## What this task involves
Which lines below include "agent"? Copy them all.

## Data for this task
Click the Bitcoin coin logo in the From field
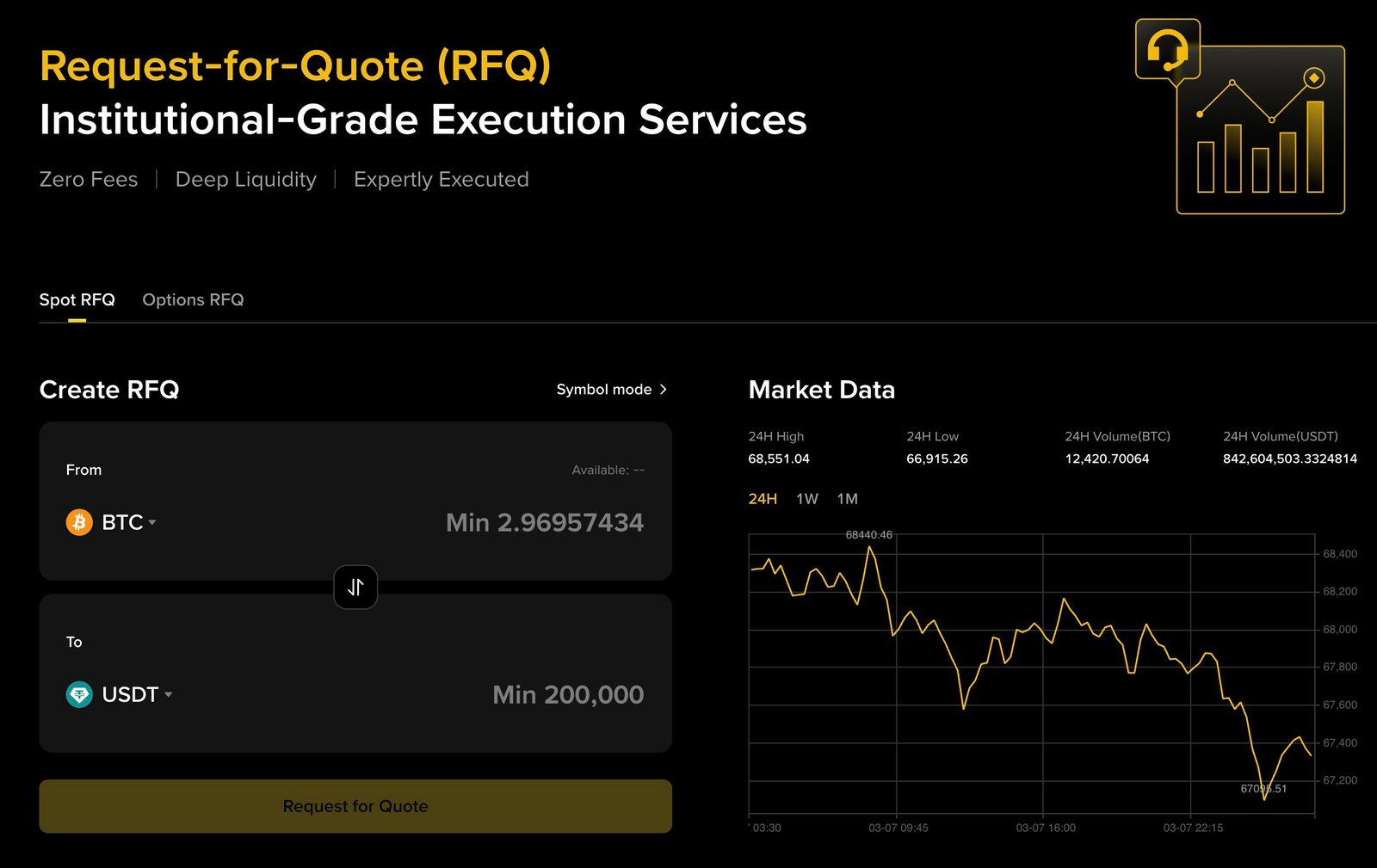[78, 522]
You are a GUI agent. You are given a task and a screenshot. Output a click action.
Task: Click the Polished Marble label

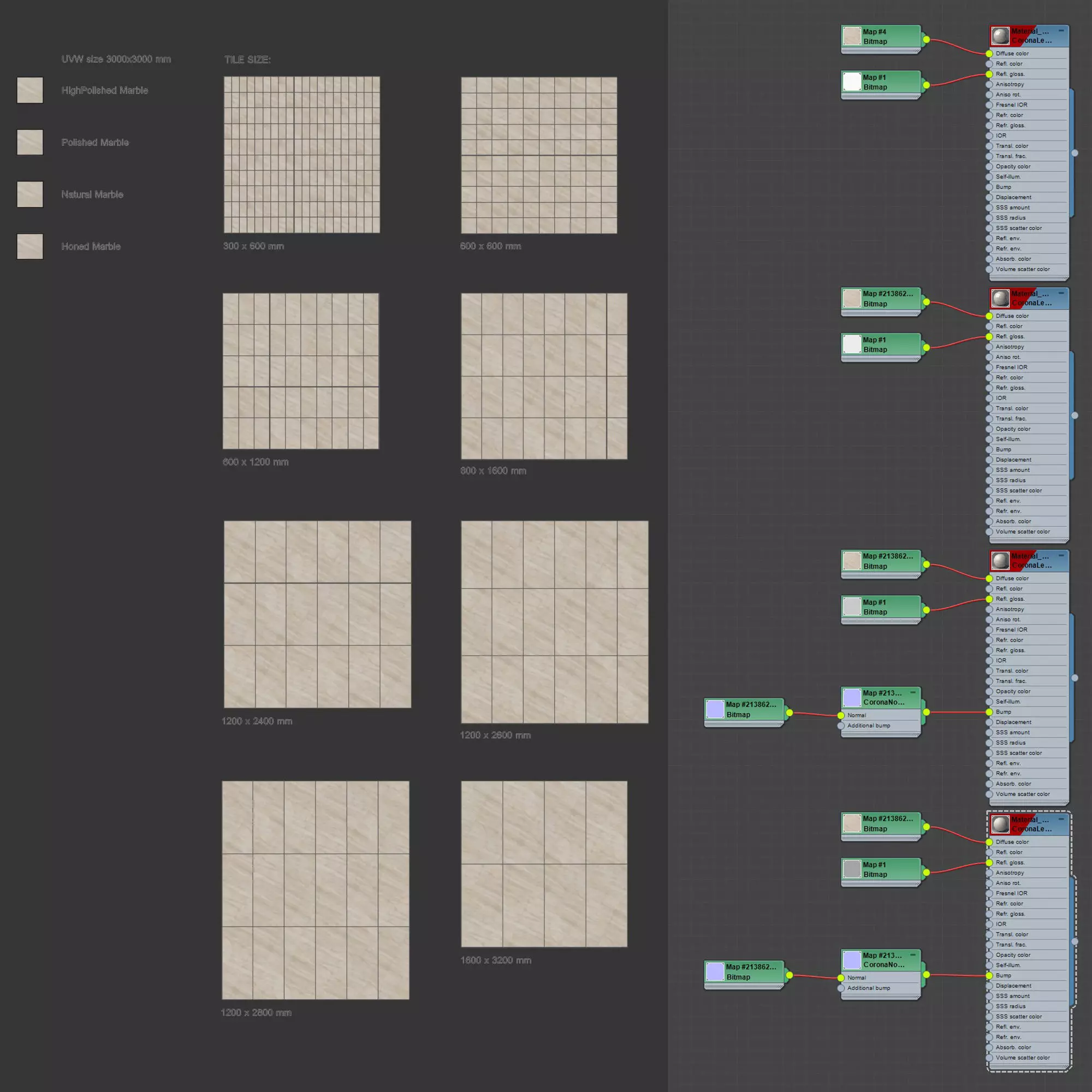95,143
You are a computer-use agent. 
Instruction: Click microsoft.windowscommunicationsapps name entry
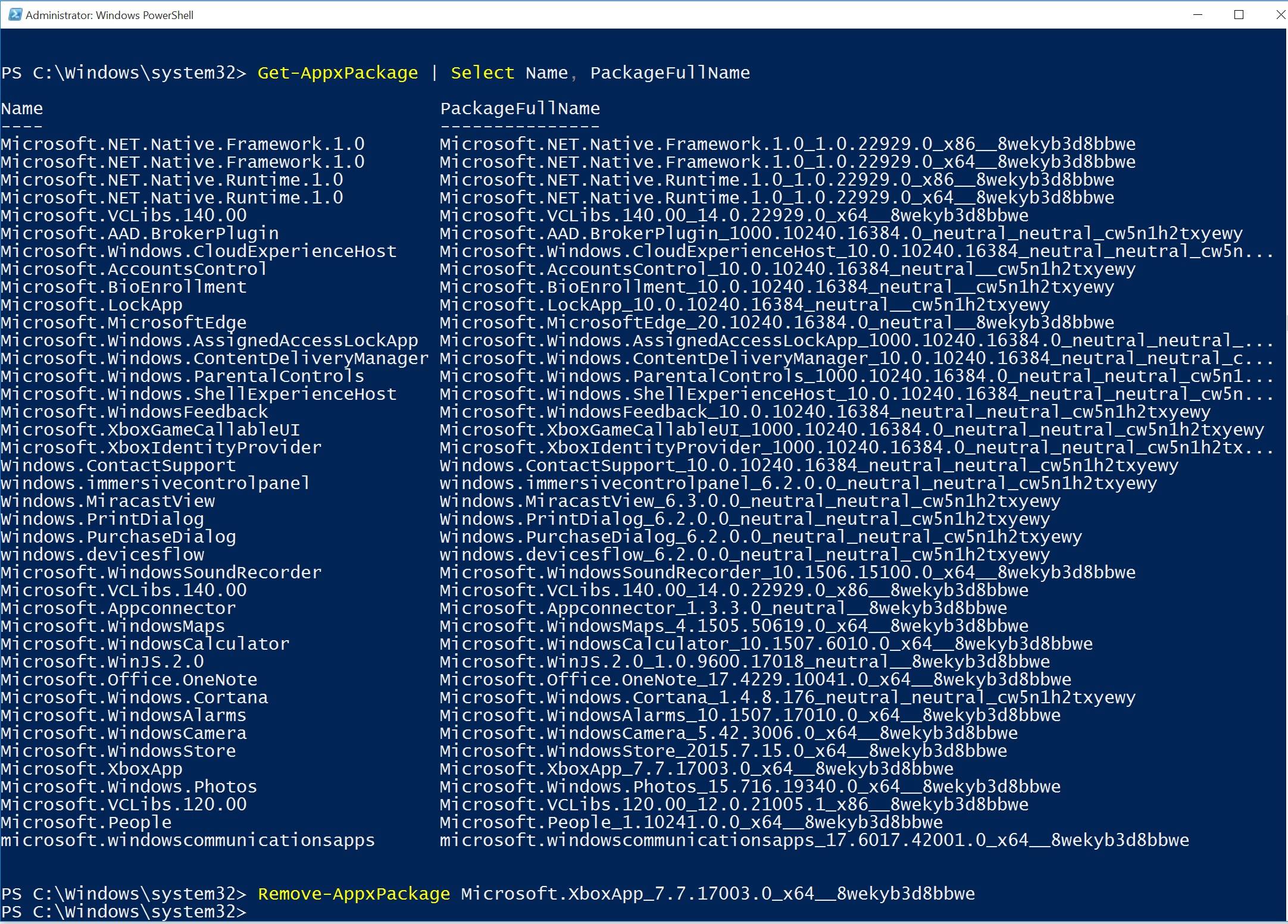click(188, 840)
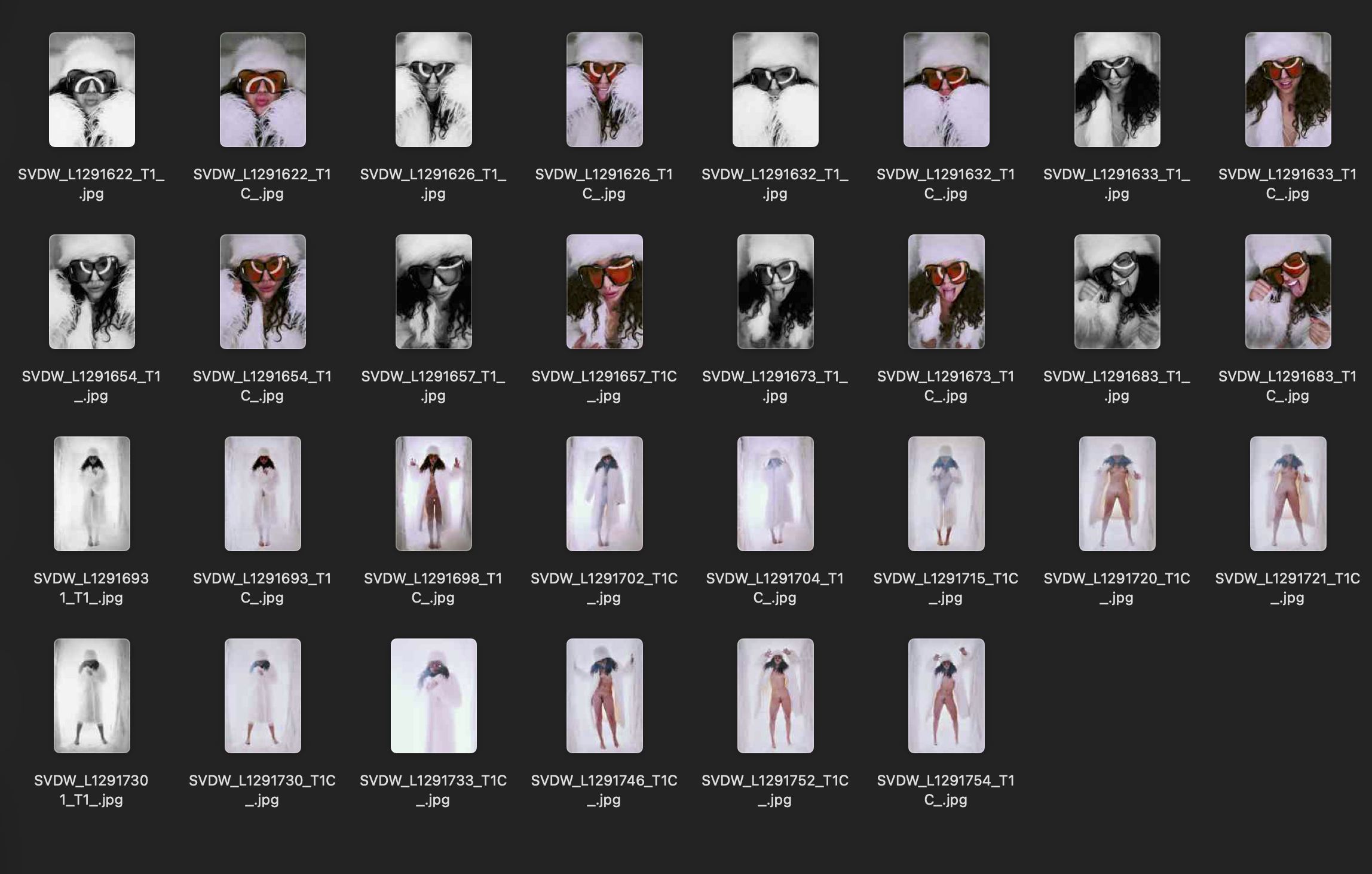
Task: Select the SVDW_L12916931_T1_.jpg file thumbnail
Action: pos(91,494)
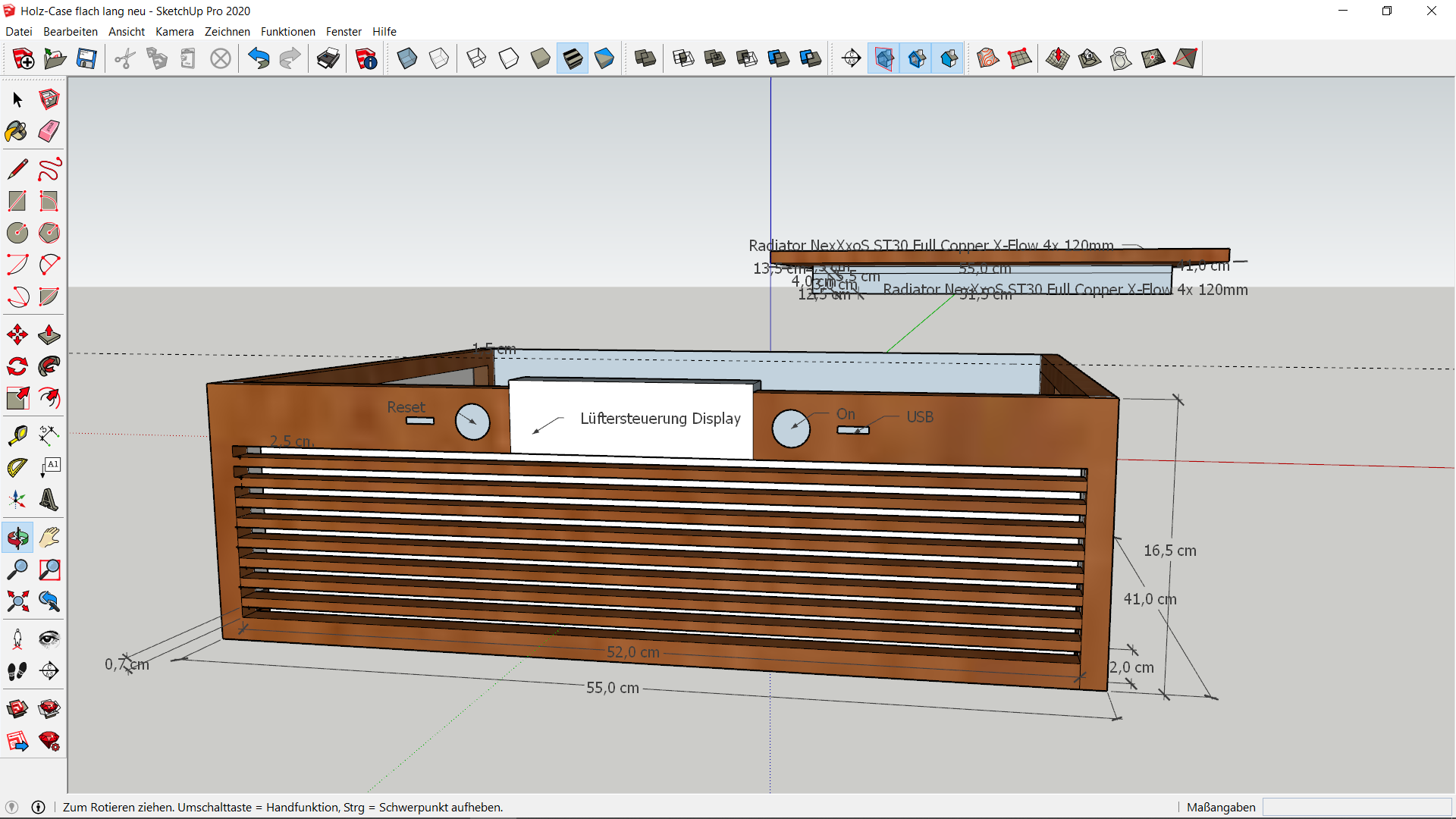Open the Zeichnen menu
Viewport: 1456px width, 819px height.
click(227, 32)
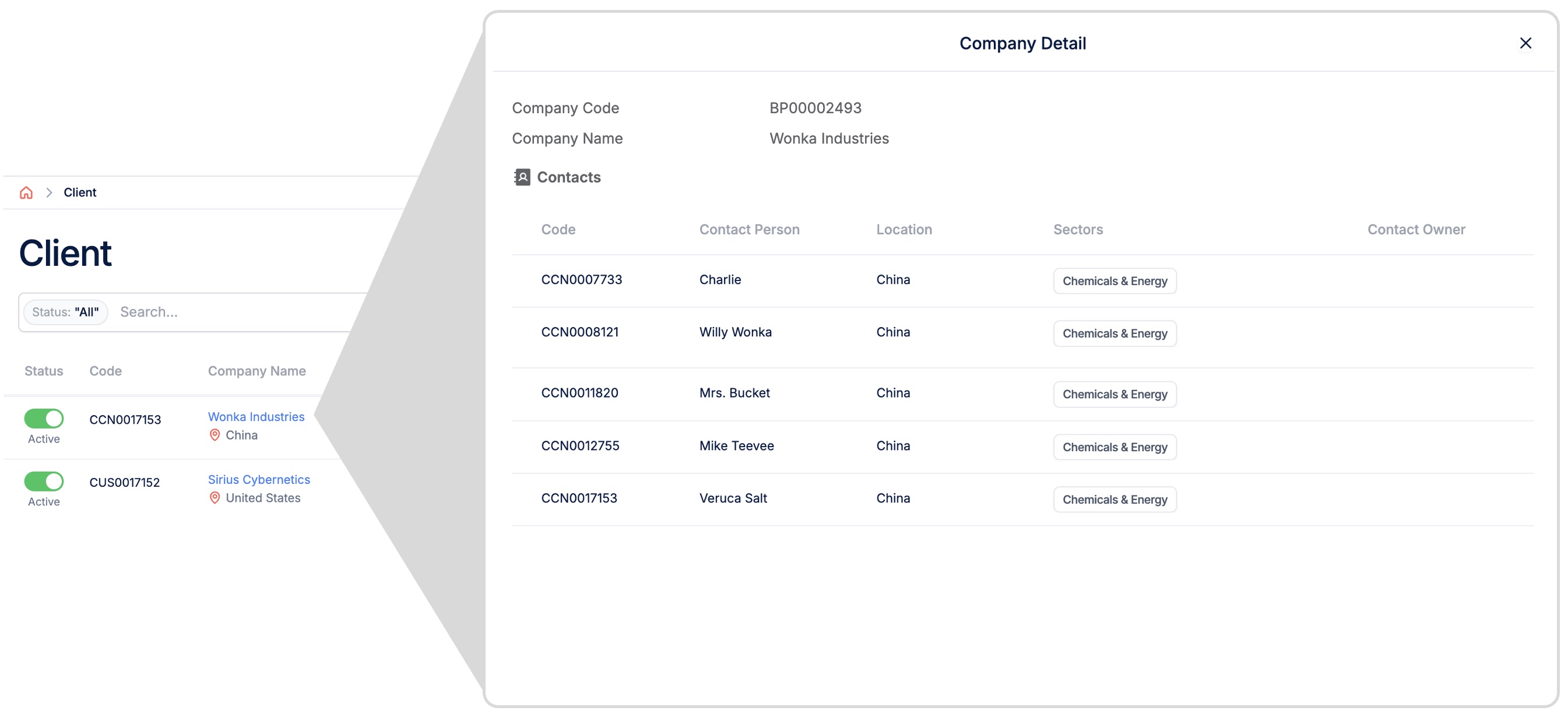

## Answer for this exercise
You are a GUI agent. You are given a task and a screenshot. Output a click action.
You are a computer-use agent. 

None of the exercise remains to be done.